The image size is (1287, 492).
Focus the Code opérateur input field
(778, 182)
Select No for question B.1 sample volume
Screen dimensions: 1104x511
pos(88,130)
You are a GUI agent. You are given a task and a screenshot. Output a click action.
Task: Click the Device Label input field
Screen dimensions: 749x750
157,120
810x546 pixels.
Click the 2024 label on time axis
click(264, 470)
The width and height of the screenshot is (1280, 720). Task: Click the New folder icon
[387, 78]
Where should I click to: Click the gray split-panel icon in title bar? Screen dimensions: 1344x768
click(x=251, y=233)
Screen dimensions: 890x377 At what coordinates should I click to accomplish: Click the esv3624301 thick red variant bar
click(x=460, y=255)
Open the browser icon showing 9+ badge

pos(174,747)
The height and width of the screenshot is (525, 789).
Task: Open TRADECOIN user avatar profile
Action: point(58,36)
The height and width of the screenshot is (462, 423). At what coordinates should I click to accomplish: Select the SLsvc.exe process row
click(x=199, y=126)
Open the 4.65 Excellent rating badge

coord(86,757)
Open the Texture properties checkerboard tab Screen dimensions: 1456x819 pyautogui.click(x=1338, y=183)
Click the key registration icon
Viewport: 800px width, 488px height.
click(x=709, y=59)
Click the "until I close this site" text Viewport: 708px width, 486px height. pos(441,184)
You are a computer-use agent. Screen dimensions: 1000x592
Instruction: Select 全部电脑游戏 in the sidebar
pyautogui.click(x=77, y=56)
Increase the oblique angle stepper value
※
WORK ITEM:
Please report every line among the entries that includes "agent".

FINAL ANSWER:
You are a GUI agent. You are given a task and a screenshot. Output a click action.
You are a computer-use agent. Screen dimensions: 1000x592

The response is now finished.